Massimo Altini è giunto a Modena da Faenza, per vedere una mostra al Palazzo dei Musei: "Devo ammettere che un parcheggio sotto ad un edificio così bello stona un po’, ma al contempo è stato davvero comodo poter parcheggiare a due passi dal centro". Tra tanti scontenti della decisione, molti modenesi hanno invece accolto con entusiasmo la proposta di Muzzarelli. Per Dario Benazzi "la pedonalizzazione del centro è sempre positiva, perché amo girare con poche auto. Io vengo da fuori e parcheggio un po’ più distante dal centro, avvicinandomi poi a piedi". Anche Fiorella Parmeggiani è contenta del nuovo progetto proposto dalla giunta comunale: "So che questa decisione potrà sicuramente innescare varie polemiche, ma ritengo che Modena ne uscirà davvero abbellita, e che quindi questa riqualificazione sia molto utile alla città".

Consensi arrivano anche da Maurizio Ronchetti, proprietario di Urbanica, di fronte a piazza Sant’Agostino: "Io sono sempre per la pedonalizzazione, chi vuole venire in centro e apprezzare Modena può venire anche con altri mezzi, in bici o a piedi. È solo questione di abitudine, è ovvio che ci sarà uno scotto da pagare, ma sicuramente questo progetto abbellirà il centro storico".

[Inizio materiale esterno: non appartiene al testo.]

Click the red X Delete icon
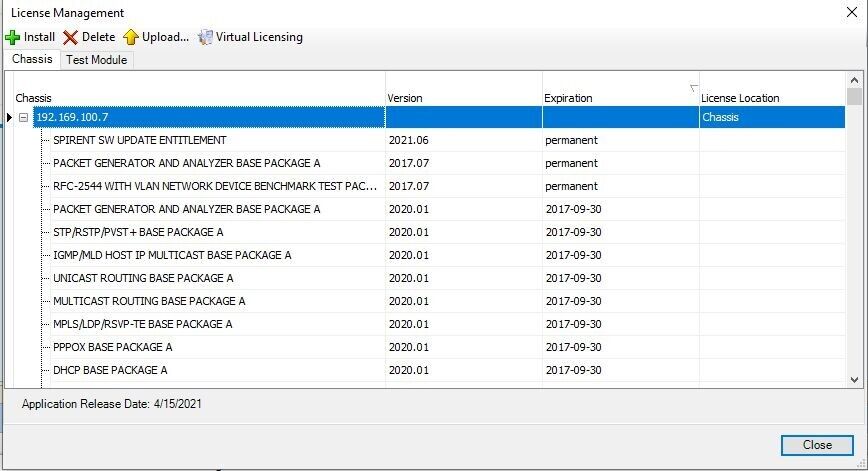The width and height of the screenshot is (868, 471). [70, 37]
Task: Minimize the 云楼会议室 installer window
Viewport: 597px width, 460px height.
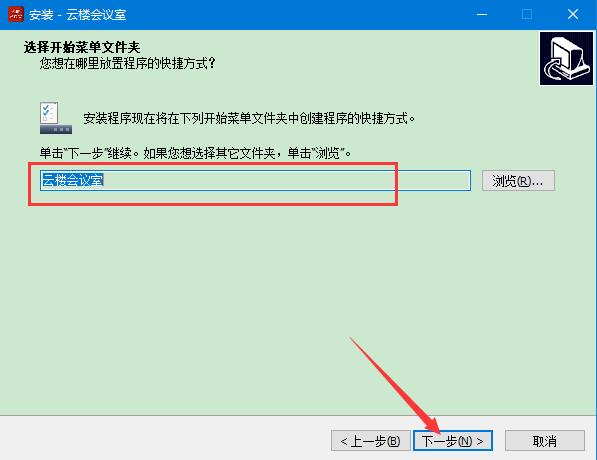Action: (482, 14)
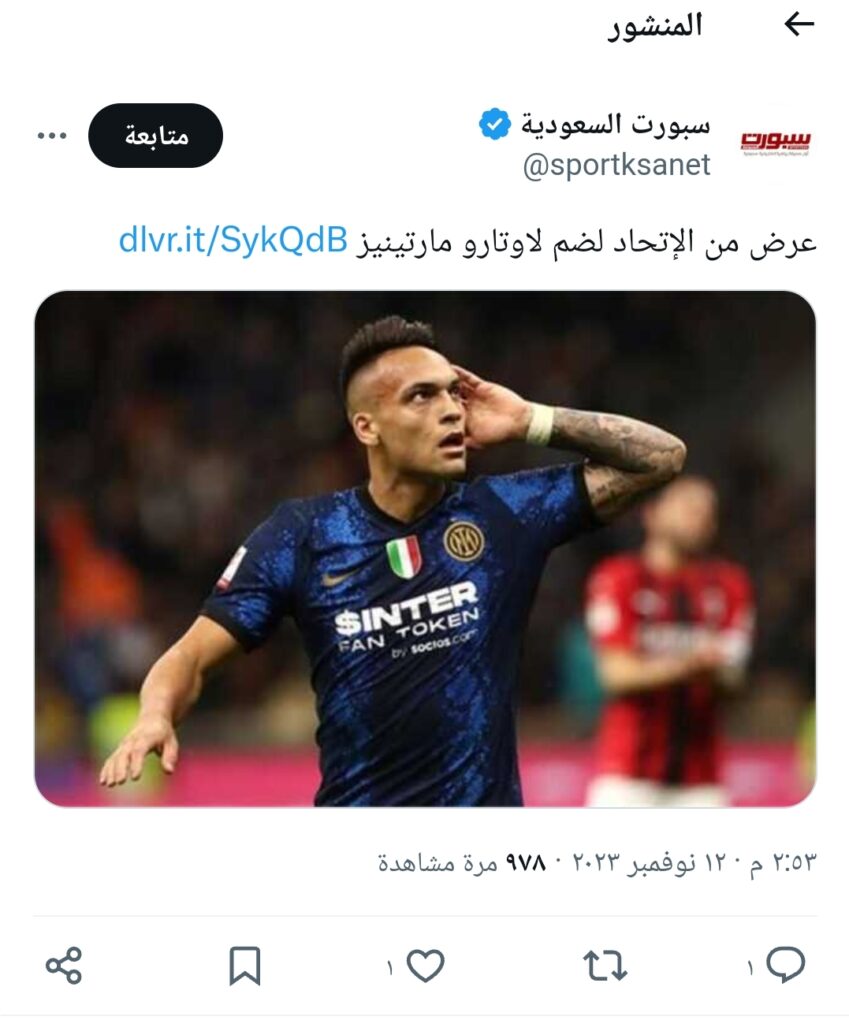Bookmark the post
This screenshot has width=849, height=1024.
pyautogui.click(x=245, y=965)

Alessandro Patisso è della stessa idea: "Utilizzo tutti i giorni questo parcheggio perché abito in via Cardinale Morone, ma ben venga la pedonalizzazione: questa bellissima piazza è diventata un autosalone, com’era piazza Roma prima di essere pedonalizzata. Mi sposterò al Novi Sad a parcheggiare, non vedo grossi problemi".

Raggiunto telefonicamente, il parroco di Sant’Agostino Don Tomasz non si sbilancia sul progetto, che è ancora in fase embrionale: "Quel che posso dire è che so che molti fedeli vengono a Messa in bici o a piedi, quindi non penso che ci saranno dei grossissimi disagi per loro".